Dramaga, MUI Online – Majelis Ulama Indonesia (MUI) Kecamatan Dramaga kembali menggelar Pengajian Bulanan (Syahriahan) pada Selasa (21/7/2026) di Masjid Jami’ Daarul Akhyar, Jalan Ciherang Gede RT 01/RW 01, Desa Ciherang, Kecamatan Dramaga, Kabupaten Bogor.
Syahriahan ini mengkaji empat kitab, yakni Tafsir Jalalain, Fathul Qorib, Bulughul Maram, danTijan Darori. Dalam sambutannya, Ketua MUI Kecamatan Dramaga, KH. Endang Muhtadin, menegaskan bahwa pengajian bulanan MUI memiliki peran strategis sebagai media mempererat kebersamaan antara ulama, pemerintah, dan masyarakat.
“Di forum ini kita tidak hanya memperdalam ilmu agama, tetapi juga membahas berbagai persoalan sosial yang berkembang di Kecamatan Dramaga. Karena itu, guyub dan sinergitas antara ulama dan umara harus terus dijaga demi kemaslahatan bersama,” ujarnya.

Pada sesi kajian, Ketua Dewan Pertimbangan MUI Kecamatan Dramaga, KH. Abdullah Mubarak mengingatkan jamaah tentang pentingnya mempersiapkan bekal kehidupan akhirat. Menurutnya, setiap amal perbuatan manusia, baik yang tampak maupun tersembunyi, akan dimintai pertanggungjawaban di hadapan Allah SWT.
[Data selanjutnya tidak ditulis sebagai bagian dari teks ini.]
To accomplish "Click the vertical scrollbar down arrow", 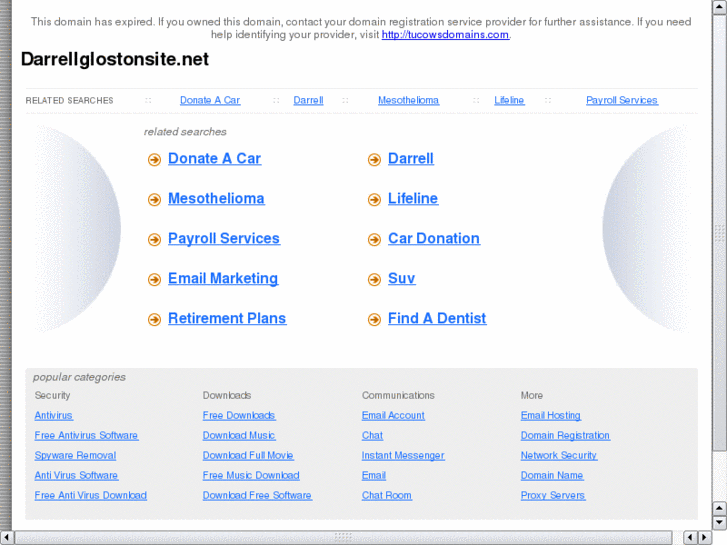I will tap(720, 522).
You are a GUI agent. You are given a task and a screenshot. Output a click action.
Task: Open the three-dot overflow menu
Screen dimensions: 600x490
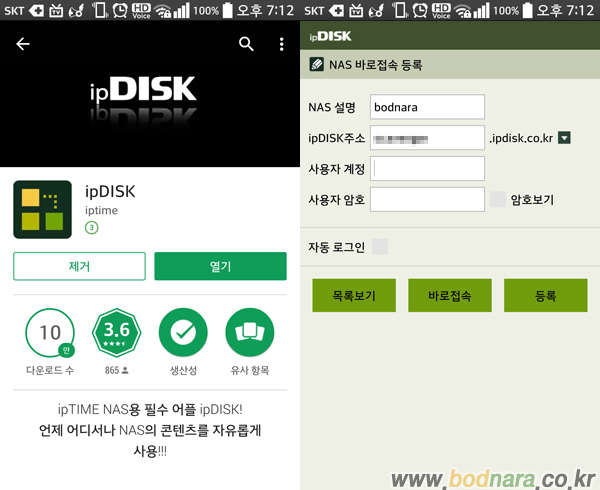click(282, 44)
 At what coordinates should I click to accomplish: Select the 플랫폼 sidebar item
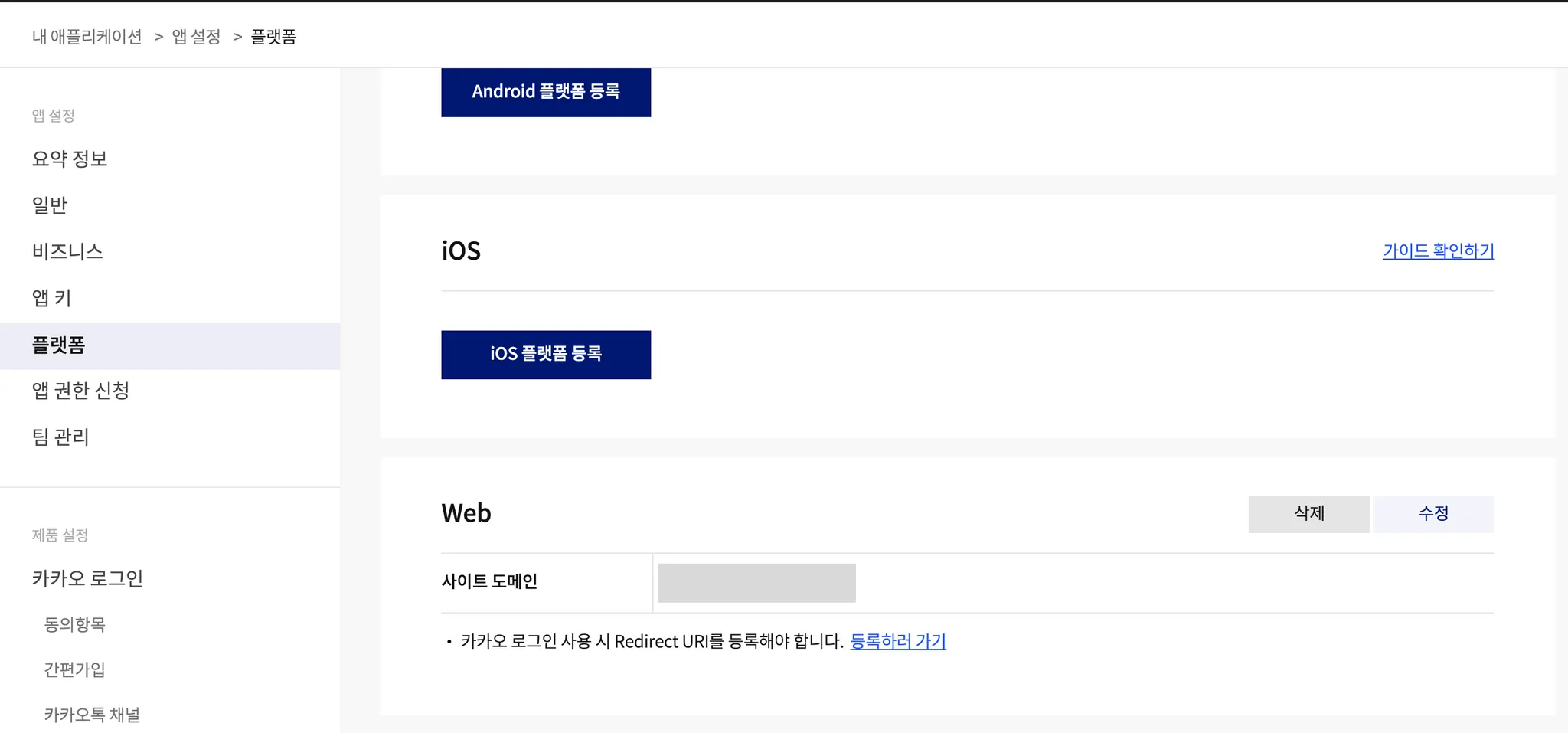coord(58,345)
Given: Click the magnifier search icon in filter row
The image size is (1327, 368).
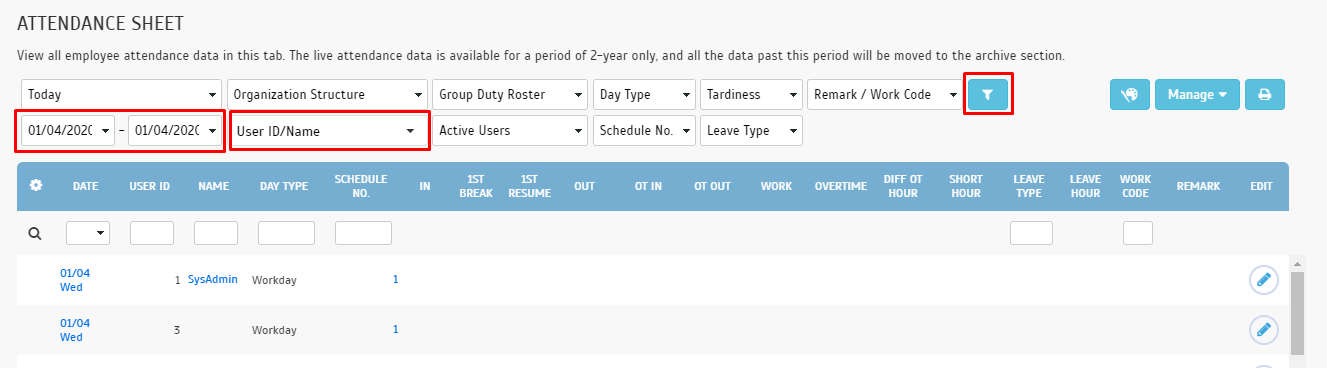Looking at the screenshot, I should [35, 233].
“Apa pun yang kita lakukan di dunia pasti akan mendapatkan balasan di akhirat. Karena itu, setiap muslim hendaknya senantiasa memperbanyak amal saleh, menjaga lisan, serta menghindari perbuatan yang merugikan orang lain. Kesadaran bahwa setiap amal akan dihisab menjadi motivasi untuk terus meningkatkan ketakwaan kepada Allah SWT,” jelasnya.
Sementara itu, Kiai Cece Bustomi, SE.,ME., menjelaskan pentingnya berpegang teguh kepada salah satu dari empat mazhab fikih yang telah diakui dalam Islam. Menurutnya, mengikuti mazhab merupakan bentuk kehati-hatian dalam menjalankan syariat agar ibadah dilaksanakan sesuai tuntunan para ulama.
“Berpegang kepada salah satu dari empat mazhab bukan berarti fanatik secara berlebihan, tetapi sebagai bentuk mengikuti metodologi keilmuan yang telah disusun oleh para imam mujtahid. Dengan demikian, ibadah yang kita lakukan memiliki landasan yang jelas dan tidak dilakukan secara asal-asalan,” tuturnya.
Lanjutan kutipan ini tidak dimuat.